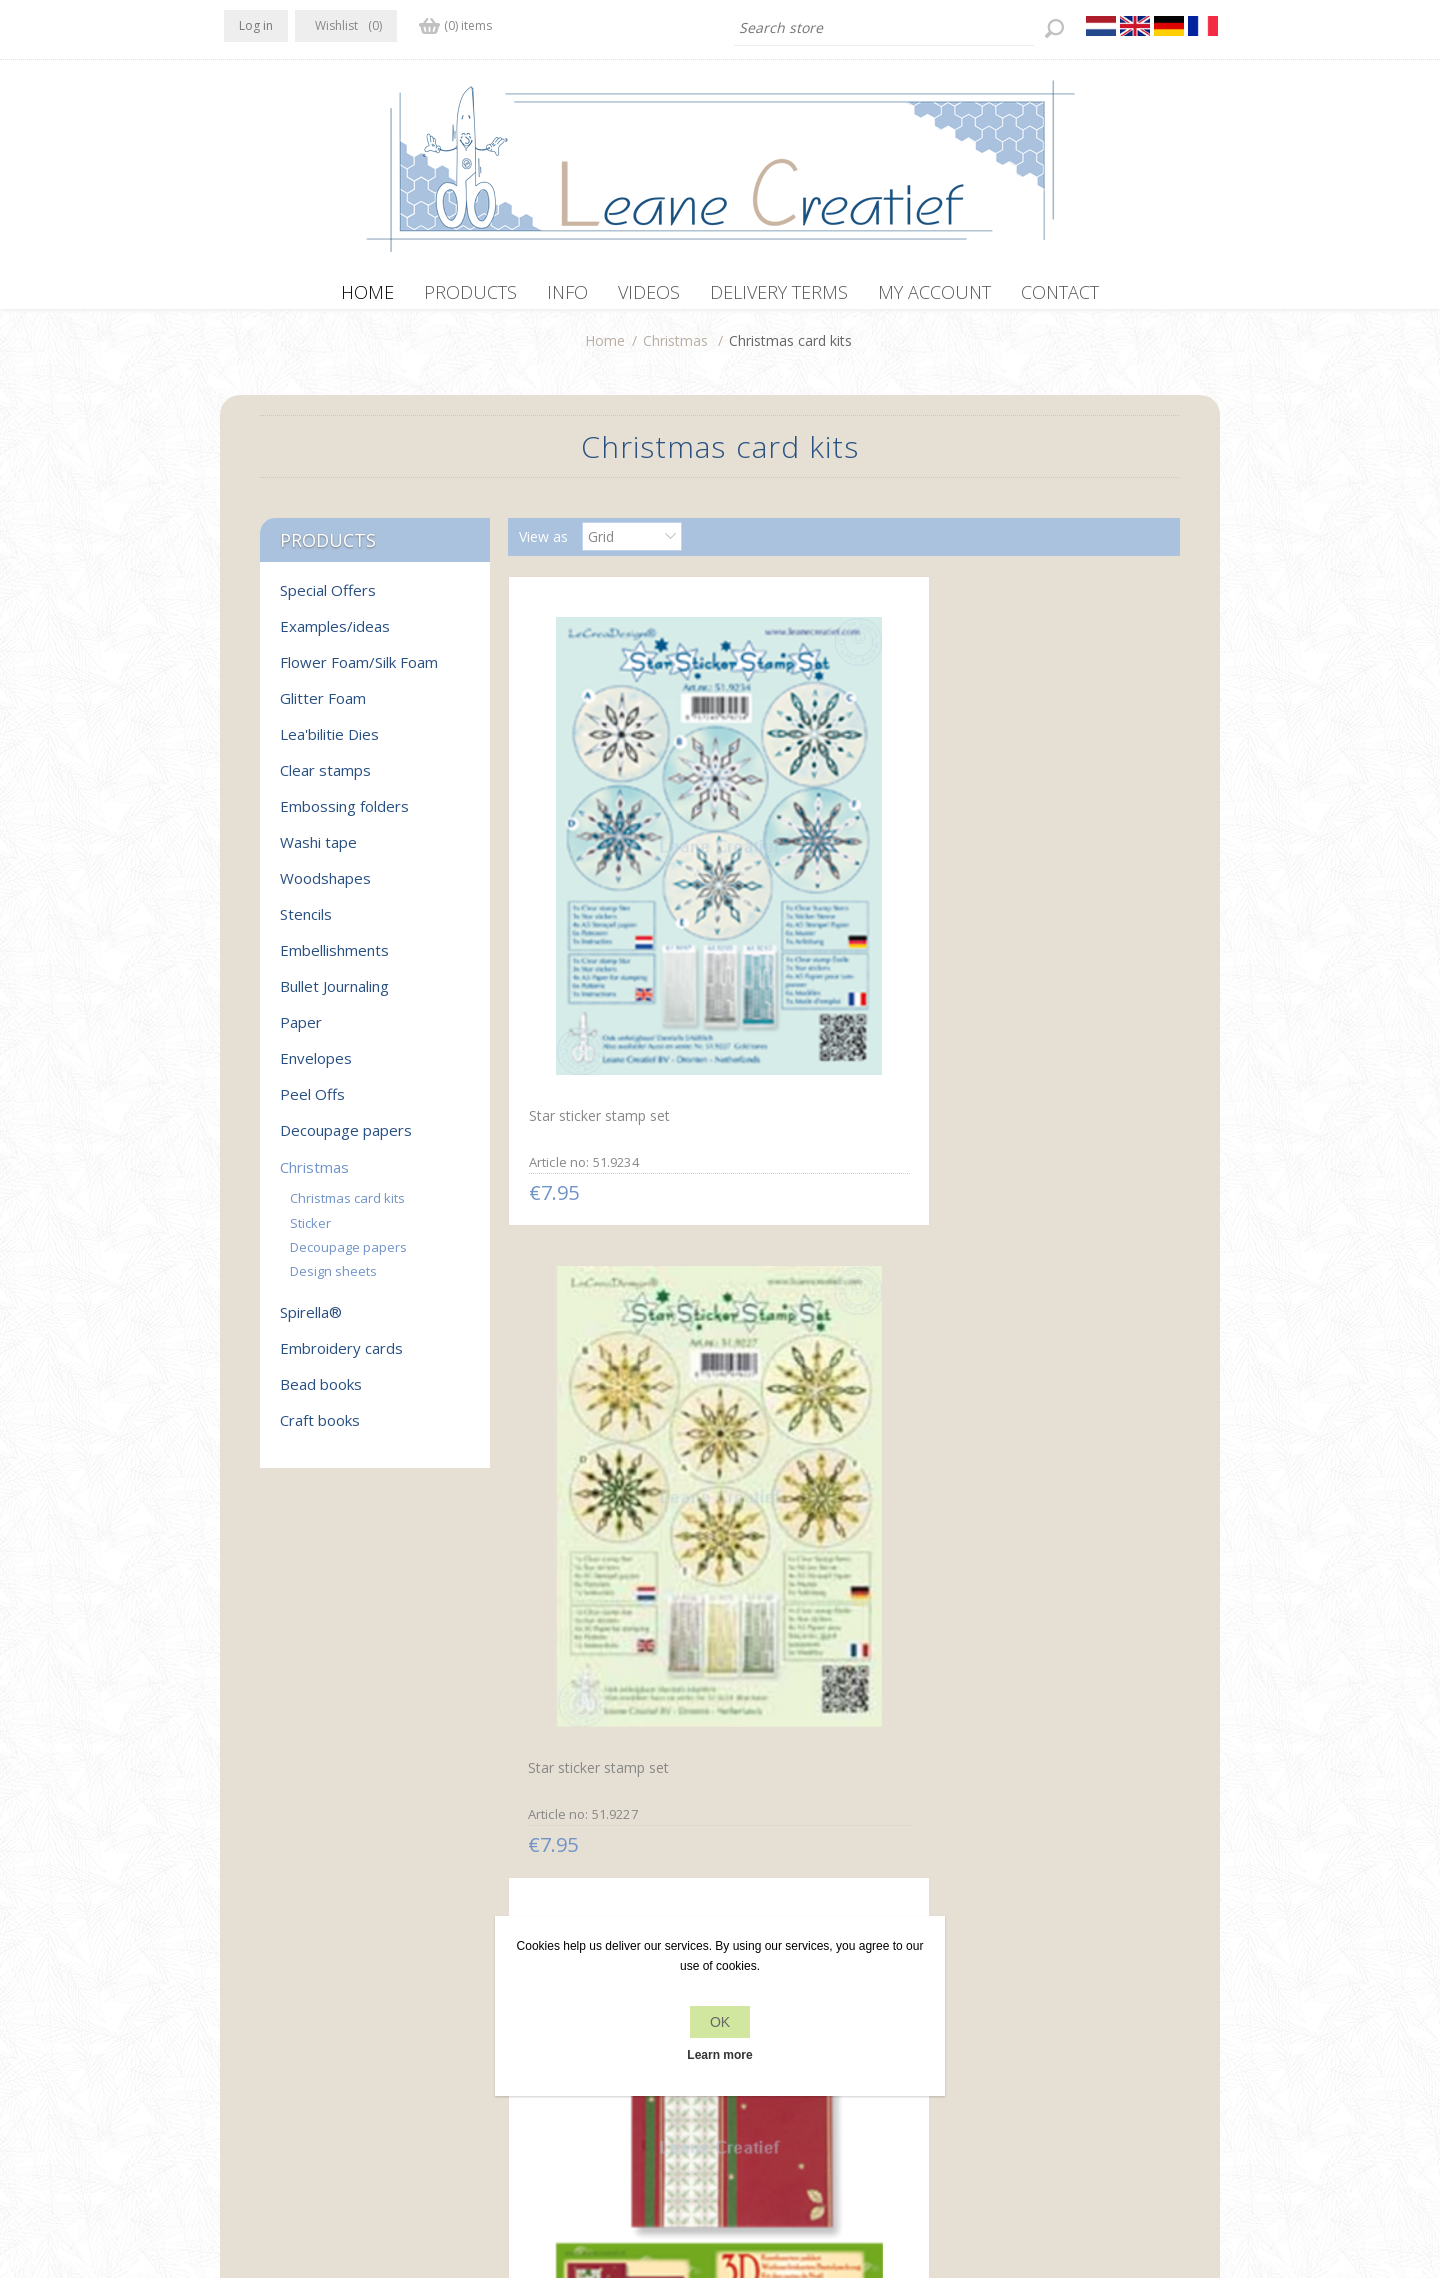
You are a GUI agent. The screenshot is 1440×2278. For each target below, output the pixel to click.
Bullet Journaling (334, 996)
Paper (301, 1032)
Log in (256, 25)
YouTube (361, 1975)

——————————

● **Written problem**
Rewrite all the entries above with "screenshot" changed to "page image" and everything else kept the same, leaving out the pictures.

● **Response to the exercise**
You are a GUI agent. The page image is 1440×2278. For each target below, output the pixel to click.
Bullet Journaling (334, 996)
Paper (301, 1032)
Log in (256, 25)
YouTube (361, 1975)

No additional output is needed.